Raïhanyat,
Moroccan Writer Mohamed Saïd Raïhani’s Website
WAITING FOR THE MORNING
(A
Collection of Short Stories)
(Stories versus Songs)
TEXT 12:
BLUE TEMPTATION
Into the distance, a ribbon of black
Stretched to the point of no turning back
A flight of fancy on a windswept field
Standing alone my senses reeled
A fatal attraction holding me fast, how
Can I escape this irresistible grasp?
Can't keep my eyes from the circling skies
Tongue-tied and twisted Just an earth-bound misfit, I
Ice is forming on the tips of my wings
Unheeded warnings, I thought of everything
No navigator to guide my way home
Unladened, empty and turned to stone
A soul in tension that's learning to fly
Condition grounded but determined to try
Can't keep my eyes from the circling skies
Tongue-tied and twisted just an earth-bound misfit, I
Above the planet on a wing and a prayer,
My grubby halo, a vapour trail in the empty air,
Across the clouds I see my shadow fly
Out of the corner of my watering eye
A dream unthreatened by the morning light
Could blow this soul right through the roof of the night
There's no sensation to compare with this
Suspended animation, A state of bliss
Can't keep my eyes from the circling skies
Tongue-tied and twisted just an earth-bound misfit, I
"Learning to fly", a song
by The Pink Floyd
He crept in his
wheelchair on the building rooftop towards the little child watching the flocks
of birds sliding smoothly in the blue sky.

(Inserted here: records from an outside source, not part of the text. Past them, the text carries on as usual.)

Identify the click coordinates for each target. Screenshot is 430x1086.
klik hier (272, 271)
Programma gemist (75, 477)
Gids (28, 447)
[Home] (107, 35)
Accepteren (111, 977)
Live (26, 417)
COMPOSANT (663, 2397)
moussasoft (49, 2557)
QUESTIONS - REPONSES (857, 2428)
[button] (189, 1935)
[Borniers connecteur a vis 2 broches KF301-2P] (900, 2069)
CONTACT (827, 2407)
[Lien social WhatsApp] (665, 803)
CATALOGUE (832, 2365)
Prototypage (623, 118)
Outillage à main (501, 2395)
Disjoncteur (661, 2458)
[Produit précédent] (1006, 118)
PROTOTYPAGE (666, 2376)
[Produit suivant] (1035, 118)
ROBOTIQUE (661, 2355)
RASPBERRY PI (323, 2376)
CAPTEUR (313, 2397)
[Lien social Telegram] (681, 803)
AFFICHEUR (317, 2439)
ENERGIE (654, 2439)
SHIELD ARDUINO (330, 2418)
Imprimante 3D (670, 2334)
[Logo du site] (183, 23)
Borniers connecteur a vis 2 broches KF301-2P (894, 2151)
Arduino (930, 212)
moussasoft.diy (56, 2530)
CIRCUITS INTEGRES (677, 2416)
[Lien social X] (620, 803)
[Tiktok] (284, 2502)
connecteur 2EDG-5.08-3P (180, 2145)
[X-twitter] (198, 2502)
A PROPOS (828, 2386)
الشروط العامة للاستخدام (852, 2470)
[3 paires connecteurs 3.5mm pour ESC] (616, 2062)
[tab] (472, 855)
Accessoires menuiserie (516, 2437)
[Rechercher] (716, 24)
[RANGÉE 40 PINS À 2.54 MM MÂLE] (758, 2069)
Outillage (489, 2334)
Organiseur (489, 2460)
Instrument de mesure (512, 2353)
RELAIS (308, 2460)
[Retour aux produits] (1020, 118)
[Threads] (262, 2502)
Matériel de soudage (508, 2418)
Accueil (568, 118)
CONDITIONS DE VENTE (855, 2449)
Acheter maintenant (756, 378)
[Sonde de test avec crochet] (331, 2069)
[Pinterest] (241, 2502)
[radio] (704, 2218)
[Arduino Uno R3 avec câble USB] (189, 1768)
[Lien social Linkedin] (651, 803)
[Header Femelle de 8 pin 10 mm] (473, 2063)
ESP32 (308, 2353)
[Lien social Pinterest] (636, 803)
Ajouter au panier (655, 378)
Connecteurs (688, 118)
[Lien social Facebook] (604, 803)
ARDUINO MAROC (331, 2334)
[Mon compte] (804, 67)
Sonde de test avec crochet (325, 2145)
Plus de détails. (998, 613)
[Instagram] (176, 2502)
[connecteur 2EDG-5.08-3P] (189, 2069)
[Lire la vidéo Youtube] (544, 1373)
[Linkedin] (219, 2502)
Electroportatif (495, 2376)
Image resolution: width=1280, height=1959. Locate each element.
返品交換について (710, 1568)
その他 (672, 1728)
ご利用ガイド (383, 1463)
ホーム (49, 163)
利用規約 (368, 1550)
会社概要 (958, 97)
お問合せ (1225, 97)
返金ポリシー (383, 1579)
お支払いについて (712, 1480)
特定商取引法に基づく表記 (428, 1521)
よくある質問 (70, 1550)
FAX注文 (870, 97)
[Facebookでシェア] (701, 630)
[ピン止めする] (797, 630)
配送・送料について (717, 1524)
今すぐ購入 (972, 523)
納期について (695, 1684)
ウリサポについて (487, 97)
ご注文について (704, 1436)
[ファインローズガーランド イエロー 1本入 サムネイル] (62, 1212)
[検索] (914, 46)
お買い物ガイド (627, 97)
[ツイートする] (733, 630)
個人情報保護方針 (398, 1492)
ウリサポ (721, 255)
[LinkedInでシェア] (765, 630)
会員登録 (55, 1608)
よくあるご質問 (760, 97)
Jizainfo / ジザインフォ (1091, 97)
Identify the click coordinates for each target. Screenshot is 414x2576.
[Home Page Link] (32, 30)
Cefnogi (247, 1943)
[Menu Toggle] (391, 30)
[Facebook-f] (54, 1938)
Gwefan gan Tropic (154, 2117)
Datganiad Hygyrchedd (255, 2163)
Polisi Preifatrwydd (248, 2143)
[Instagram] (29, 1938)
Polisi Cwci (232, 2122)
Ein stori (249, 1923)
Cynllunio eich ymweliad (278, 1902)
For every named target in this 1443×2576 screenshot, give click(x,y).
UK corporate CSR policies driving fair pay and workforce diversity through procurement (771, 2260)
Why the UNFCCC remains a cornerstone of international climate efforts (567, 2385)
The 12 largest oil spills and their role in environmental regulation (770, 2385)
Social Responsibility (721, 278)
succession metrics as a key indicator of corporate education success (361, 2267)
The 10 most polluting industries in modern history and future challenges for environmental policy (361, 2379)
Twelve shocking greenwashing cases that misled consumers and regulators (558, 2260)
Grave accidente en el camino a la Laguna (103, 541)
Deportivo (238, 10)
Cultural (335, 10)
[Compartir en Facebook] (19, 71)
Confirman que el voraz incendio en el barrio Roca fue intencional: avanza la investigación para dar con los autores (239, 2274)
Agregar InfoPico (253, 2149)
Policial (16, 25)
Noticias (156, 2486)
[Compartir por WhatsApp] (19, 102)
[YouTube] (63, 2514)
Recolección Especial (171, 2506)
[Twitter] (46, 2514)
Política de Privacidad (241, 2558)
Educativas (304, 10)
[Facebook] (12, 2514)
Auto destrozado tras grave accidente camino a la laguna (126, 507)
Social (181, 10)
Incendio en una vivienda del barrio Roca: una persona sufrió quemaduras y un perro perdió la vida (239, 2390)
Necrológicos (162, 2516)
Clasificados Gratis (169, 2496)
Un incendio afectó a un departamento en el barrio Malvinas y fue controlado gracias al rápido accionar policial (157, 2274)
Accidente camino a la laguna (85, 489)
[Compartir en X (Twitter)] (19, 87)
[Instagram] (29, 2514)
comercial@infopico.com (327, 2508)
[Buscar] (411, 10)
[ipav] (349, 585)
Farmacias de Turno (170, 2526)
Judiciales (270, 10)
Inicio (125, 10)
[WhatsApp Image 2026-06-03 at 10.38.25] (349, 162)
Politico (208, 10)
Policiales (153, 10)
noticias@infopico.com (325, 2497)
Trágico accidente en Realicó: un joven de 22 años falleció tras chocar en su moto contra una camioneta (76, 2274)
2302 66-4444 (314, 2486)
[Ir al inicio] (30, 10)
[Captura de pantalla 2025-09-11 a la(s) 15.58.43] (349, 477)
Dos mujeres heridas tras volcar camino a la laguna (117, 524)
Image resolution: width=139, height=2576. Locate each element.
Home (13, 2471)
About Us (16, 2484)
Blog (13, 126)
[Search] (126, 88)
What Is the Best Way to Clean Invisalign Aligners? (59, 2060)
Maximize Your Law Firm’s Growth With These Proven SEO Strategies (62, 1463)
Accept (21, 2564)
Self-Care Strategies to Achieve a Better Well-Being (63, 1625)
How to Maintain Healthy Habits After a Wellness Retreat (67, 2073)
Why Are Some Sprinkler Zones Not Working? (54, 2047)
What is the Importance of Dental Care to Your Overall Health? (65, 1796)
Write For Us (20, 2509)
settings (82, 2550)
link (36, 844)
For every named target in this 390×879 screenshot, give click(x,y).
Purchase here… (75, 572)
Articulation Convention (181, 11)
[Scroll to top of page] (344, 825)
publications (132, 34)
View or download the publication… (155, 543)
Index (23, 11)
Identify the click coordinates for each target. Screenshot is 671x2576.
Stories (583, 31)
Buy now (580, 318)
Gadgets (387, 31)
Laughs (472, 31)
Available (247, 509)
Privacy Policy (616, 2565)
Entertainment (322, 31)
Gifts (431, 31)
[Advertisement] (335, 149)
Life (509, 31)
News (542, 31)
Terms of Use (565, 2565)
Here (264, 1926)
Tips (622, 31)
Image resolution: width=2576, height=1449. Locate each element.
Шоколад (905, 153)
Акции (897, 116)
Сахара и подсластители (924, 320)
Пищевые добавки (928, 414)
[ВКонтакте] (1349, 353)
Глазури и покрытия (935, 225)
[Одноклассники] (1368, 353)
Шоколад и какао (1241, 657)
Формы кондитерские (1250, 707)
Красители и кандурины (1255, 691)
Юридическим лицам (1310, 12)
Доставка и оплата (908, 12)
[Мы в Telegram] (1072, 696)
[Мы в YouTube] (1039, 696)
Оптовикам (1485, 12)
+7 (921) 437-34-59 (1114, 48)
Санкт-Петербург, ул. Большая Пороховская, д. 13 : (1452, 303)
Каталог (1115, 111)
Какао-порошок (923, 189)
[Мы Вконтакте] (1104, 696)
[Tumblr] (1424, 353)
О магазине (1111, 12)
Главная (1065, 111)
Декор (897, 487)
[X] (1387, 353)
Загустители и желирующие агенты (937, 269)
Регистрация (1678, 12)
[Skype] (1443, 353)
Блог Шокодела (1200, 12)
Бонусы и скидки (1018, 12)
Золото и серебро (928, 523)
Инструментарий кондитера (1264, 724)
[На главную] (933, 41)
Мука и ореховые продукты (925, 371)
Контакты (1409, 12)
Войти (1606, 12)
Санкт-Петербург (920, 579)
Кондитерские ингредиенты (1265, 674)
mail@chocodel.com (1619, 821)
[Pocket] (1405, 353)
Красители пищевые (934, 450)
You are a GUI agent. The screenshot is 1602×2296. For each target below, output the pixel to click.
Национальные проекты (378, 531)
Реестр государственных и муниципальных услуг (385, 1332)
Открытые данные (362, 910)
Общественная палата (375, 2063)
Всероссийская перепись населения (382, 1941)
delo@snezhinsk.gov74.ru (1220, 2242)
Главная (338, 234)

He tapped, with his cold palm, on
the little warm fore-arm and whispered:
-You remind me a great
deal of your late brother, Abbass..
The child sighed and
asked:
-Was he fond of birds,
too?
-Not
only fond
of birds, he was simply mad about them…
The disabled old man
remained quiet for a little while and added:
-He
used to spend most of his time in the same place where you are standing right
now, all alone, watching the blue sky and the dancing birds as they fly higher
and higher..
As he noticed the
little child’s interest, he carried on:
“He was maniacally fond of birds. I remember that He asked me,
once, about birds’ means of communication and I said that they communicate by
singing out their needs and desires. Oh, how- he- lo- ved- the- i-dea ! He
shouted:
-How wonderful, daddy, it is to sing out your words instead of
saying them plainly!
Then, with more
excitement, he asked:
-What
about food, daddy?!
I
answered him that birds do not have food problems: they have their nourishment
at anytime and from any field in the world because the world turns smaller when
you fly, and quite at hand. That is the reason why birds seem to enjoy a high
degree of self-esteem, refusing ready-made nests, building their haunts with
their own beaks. Some of them will rise their pride roof the highest possible
refusing to live outside the beautiful seasons of the year, migrating from
north of the globe to south of it, in search of and good food a warm sun.
Once, Abbass surprised me:
-Can
I fly, daddy?
I denied because our
ancestors had spoilt on us the chance of flying from the very beginning of our
existence on Mother Earth. But he would protest energetically:
-What
have to do with my ancestors, daddy? I am asking about myself...
And I had to rationalize
the situation:
Our ancestors had to
try flying earlier in time so that they might have acquired wings and
transmitted us their ability to fly. But they did not. That is why we are now
here on the ground, wingless.
Yet, Abbass would always find solutions to match his rising enthusiasm:
-
I’ll put feathers on my arms and I’ll fly away.
I
answered that wings cannot be worn. Wings, like facial features, are inherited.
-I
won’t stay nailed here. I want to fly.
-You
won’t.
-I will.
I
had tried, before him, what he was brooding over. At his age, I myself had
tried flying from the edge of this very rooftop, indifferent to the crowd of
neighbours down the street, below me, spreading sheets from their corners and
imploring me not to commit suicide:
-Don’t kill
yourself! You’ll incur God’s wrath on
you...
-I’m
not going to kill myself; I’ m going to fly away...
But
I threw myself from where you are standing now , and instead of flying , I fell
so heavily that the sheets stretched for me were torn and I collided with the
solidity of the ground and had my legs broken. The result is this: I do not
fly, I creep ... "wysiwyg", my son: what you see in
me is what you will surely get…
Yet,
Abbass,
you late brother, grew fonder of birds’ lives and offspring and songs until I
found myself once crawling in my wheelchair to look deep down the street ,
below the building, where my neighbours crowded to bandage split skull of your
late brother who attempted to fly, imprudently”…
The disabled father
withdrew his cold hand off the child’s fore-arm in order to outline the
conclusion from this fable. Yet, the little child preceded him, with his face
always focused on the far-away horizon:
-Don’t
be afraid, daddy. I’ll follow neither your way nor Abbass’s...
Then, firmly:
-I will fly, daddy, and I will succeed in my try.